- **The data**
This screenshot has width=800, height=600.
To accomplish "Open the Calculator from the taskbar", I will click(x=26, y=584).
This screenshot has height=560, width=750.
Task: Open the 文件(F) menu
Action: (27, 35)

- **Exercise details**
Nothing should be dropped. Retype each line above as it is.

- **Exercise answer**
This screenshot has width=800, height=600.
To accomplish "Open the Calculator from the taskbar", I will click(x=26, y=584).
This screenshot has height=560, width=750.
Task: Open the 文件(F) menu
Action: (27, 35)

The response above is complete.